***** MATERIAL SHOWN

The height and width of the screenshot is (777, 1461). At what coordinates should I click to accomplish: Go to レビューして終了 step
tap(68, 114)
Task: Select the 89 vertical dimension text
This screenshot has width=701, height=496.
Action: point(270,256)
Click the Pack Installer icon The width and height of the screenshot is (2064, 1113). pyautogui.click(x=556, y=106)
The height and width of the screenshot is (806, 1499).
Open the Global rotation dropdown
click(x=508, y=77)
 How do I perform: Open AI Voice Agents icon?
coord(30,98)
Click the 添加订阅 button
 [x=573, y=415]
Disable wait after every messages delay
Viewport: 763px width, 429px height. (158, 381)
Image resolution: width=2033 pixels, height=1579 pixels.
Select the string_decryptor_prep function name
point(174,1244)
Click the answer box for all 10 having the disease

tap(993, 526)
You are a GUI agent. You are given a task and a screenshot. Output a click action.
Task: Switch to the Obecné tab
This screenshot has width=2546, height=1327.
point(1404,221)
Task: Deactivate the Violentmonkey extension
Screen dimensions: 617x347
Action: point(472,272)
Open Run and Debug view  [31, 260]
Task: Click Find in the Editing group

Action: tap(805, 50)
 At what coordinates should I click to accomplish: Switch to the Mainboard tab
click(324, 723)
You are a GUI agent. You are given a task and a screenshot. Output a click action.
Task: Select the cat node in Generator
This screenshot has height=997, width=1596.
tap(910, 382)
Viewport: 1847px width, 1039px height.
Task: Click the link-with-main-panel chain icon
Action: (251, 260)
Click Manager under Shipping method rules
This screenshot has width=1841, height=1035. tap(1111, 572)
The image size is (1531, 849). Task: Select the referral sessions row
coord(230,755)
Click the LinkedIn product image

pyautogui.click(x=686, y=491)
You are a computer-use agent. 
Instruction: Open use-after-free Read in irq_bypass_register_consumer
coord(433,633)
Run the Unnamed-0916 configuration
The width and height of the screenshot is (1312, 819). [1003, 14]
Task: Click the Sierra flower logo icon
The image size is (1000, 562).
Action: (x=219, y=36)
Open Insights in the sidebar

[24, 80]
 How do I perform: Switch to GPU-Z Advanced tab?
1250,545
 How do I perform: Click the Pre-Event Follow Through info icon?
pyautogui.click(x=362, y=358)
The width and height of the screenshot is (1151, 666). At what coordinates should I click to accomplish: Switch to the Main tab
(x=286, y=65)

**********

DESCRIPTION OF THE TASK >> Set out the records again, exactly as they appear above.

THE COMPLETED TASK >>
The height and width of the screenshot is (777, 1461). At what coordinates should I click to accomplish: Go to レビューして終了 step
tap(68, 114)
Task: Select the 89 vertical dimension text
This screenshot has width=701, height=496.
Action: point(270,256)
Click the Pack Installer icon The width and height of the screenshot is (2064, 1113). pyautogui.click(x=556, y=106)
The height and width of the screenshot is (806, 1499).
Open the Global rotation dropdown
click(x=508, y=77)
 How do I perform: Open AI Voice Agents icon?
coord(30,98)
Click the 添加订阅 button
 [x=573, y=415]
Disable wait after every messages delay
Viewport: 763px width, 429px height. (158, 381)
Image resolution: width=2033 pixels, height=1579 pixels.
Select the string_decryptor_prep function name
point(174,1244)
Click the answer box for all 10 having the disease

tap(993, 526)
You are a GUI agent. You are given a task and a screenshot. Output a click action.
Task: Switch to the Obecné tab
This screenshot has width=2546, height=1327.
point(1404,221)
Task: Deactivate the Violentmonkey extension
Screen dimensions: 617x347
Action: point(472,272)
Open Run and Debug view  [31, 260]
Task: Click Find in the Editing group

Action: tap(805, 50)
 At what coordinates should I click to accomplish: Switch to the Mainboard tab
click(324, 723)
You are a GUI agent. You are given a task and a screenshot. Output a click action.
Task: Select the cat node in Generator
This screenshot has height=997, width=1596.
tap(910, 382)
Viewport: 1847px width, 1039px height.
Task: Click the link-with-main-panel chain icon
Action: (251, 260)
Click Manager under Shipping method rules
This screenshot has width=1841, height=1035. tap(1111, 572)
The image size is (1531, 849). Task: Select the referral sessions row
coord(230,755)
Click the LinkedIn product image

pyautogui.click(x=686, y=491)
You are a computer-use agent. 
Instruction: Open use-after-free Read in irq_bypass_register_consumer
coord(433,633)
Run the Unnamed-0916 configuration
The width and height of the screenshot is (1312, 819). [1003, 14]
Task: Click the Sierra flower logo icon
The image size is (1000, 562).
Action: (x=219, y=36)
Open Insights in the sidebar

[24, 80]
 How do I perform: Switch to GPU-Z Advanced tab?
1250,545
 How do I perform: Click the Pre-Event Follow Through info icon?
pyautogui.click(x=362, y=358)
The width and height of the screenshot is (1151, 666). At what coordinates should I click to accomplish: Switch to the Main tab
(x=286, y=65)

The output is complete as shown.